Exercise => Reproduce word for word everything from the line containing "Given: Click the" down to the line containing "Looking at the", both of those lines included, and leave the pictures out of your answer.

Dataset entries =>
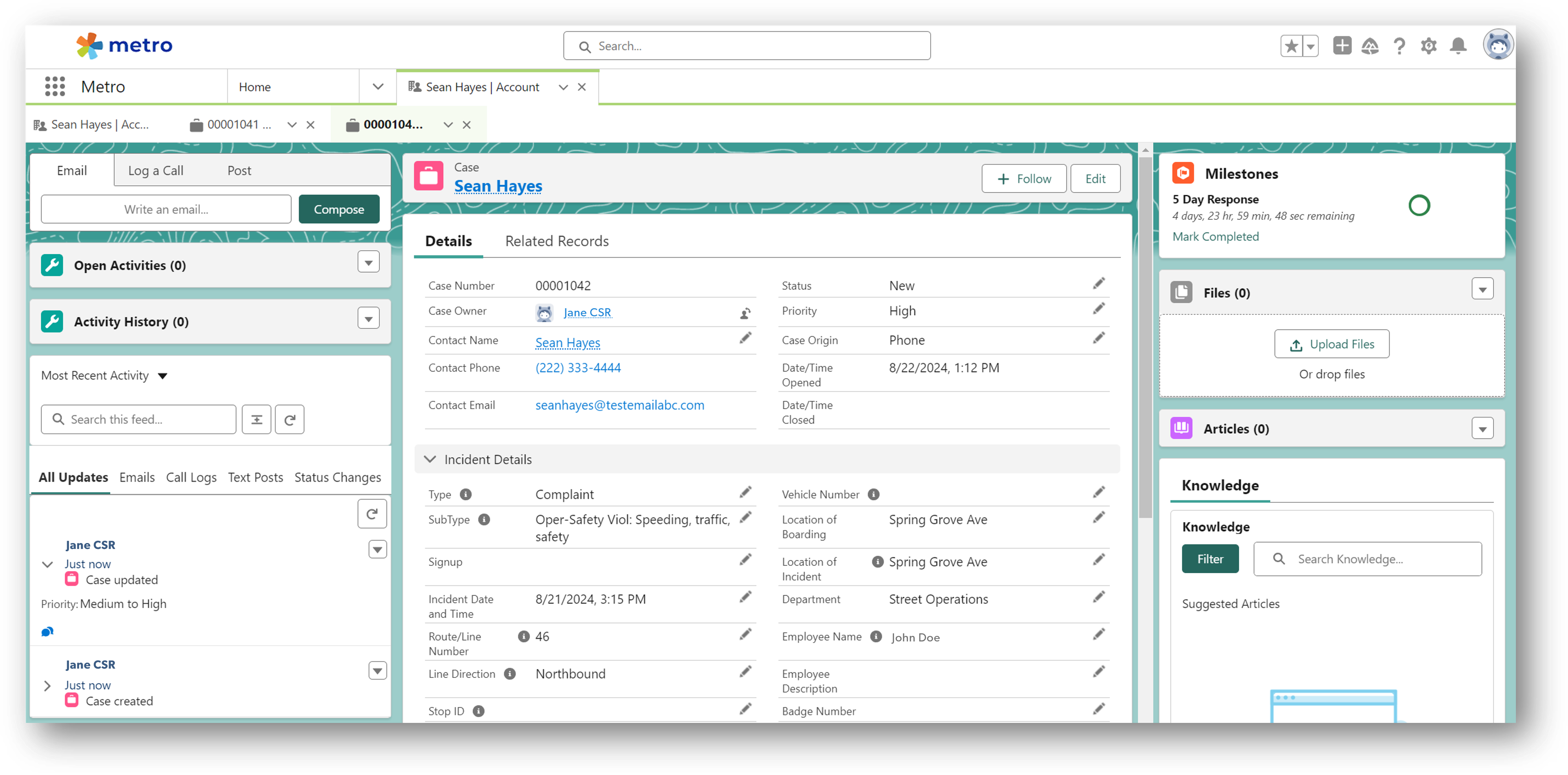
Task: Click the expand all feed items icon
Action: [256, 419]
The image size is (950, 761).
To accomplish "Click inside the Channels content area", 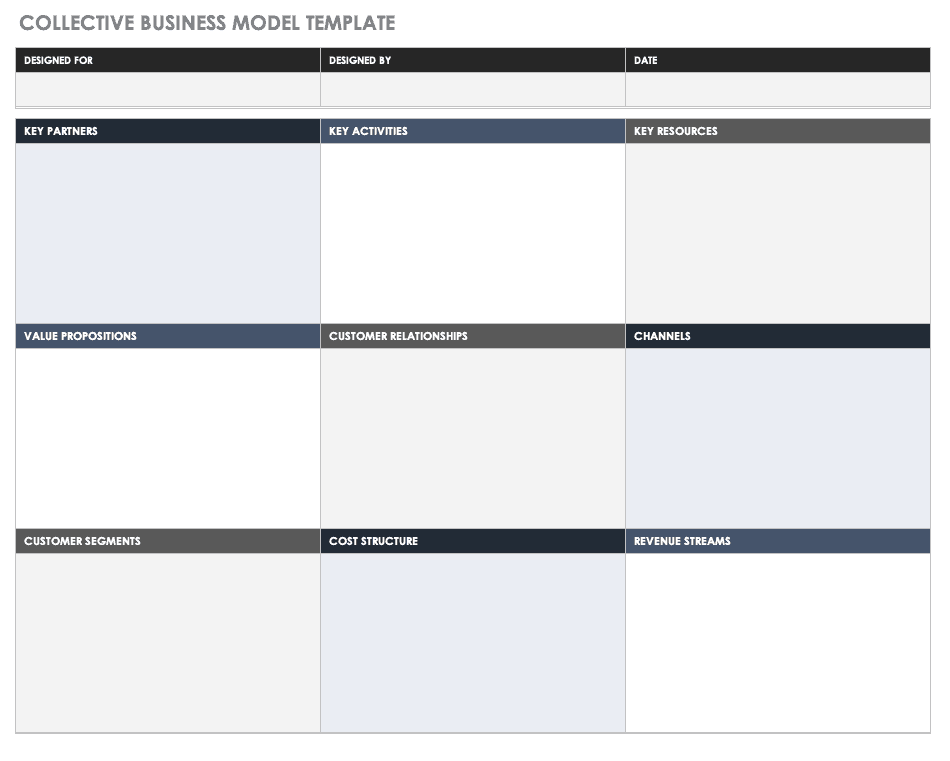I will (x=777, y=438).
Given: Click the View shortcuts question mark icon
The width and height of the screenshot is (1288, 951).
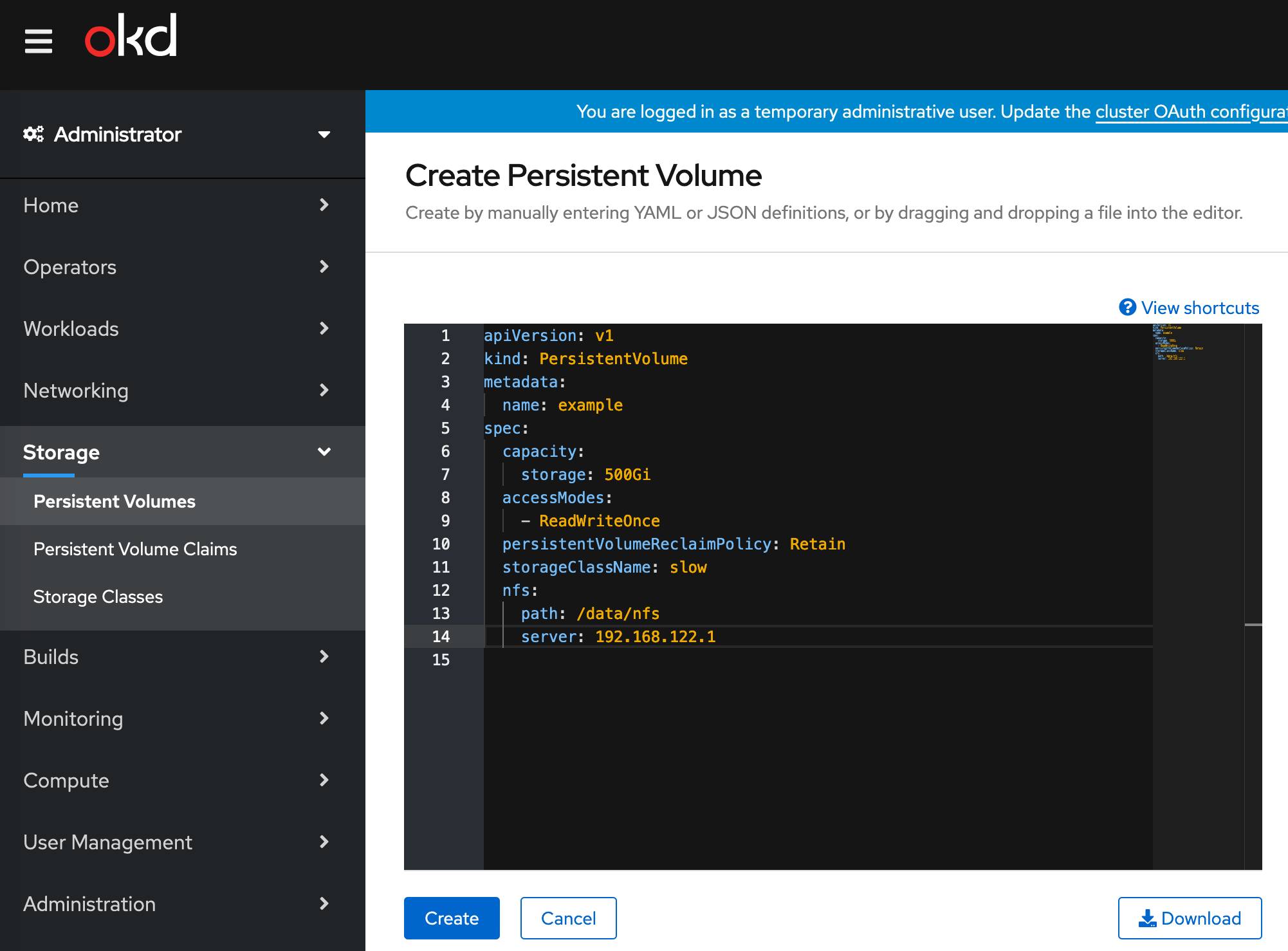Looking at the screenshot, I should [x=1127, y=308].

...

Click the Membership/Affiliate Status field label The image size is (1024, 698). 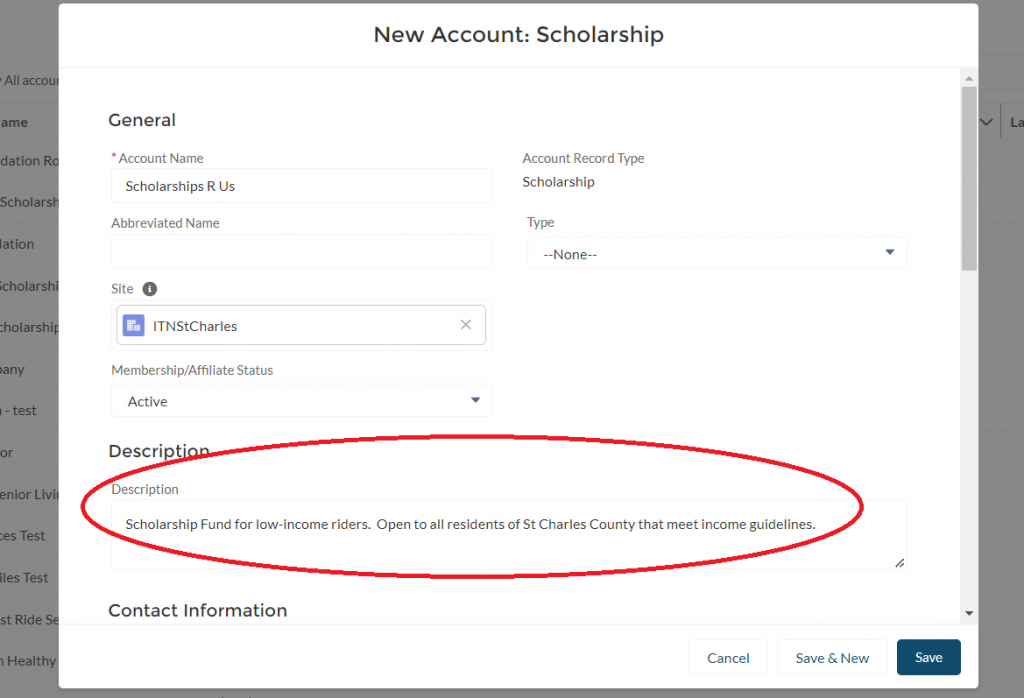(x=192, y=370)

Full response =>
Given: Click the View shortcuts question mark icon
The width and height of the screenshot is (1288, 951).
Looking at the screenshot, I should [x=1127, y=308].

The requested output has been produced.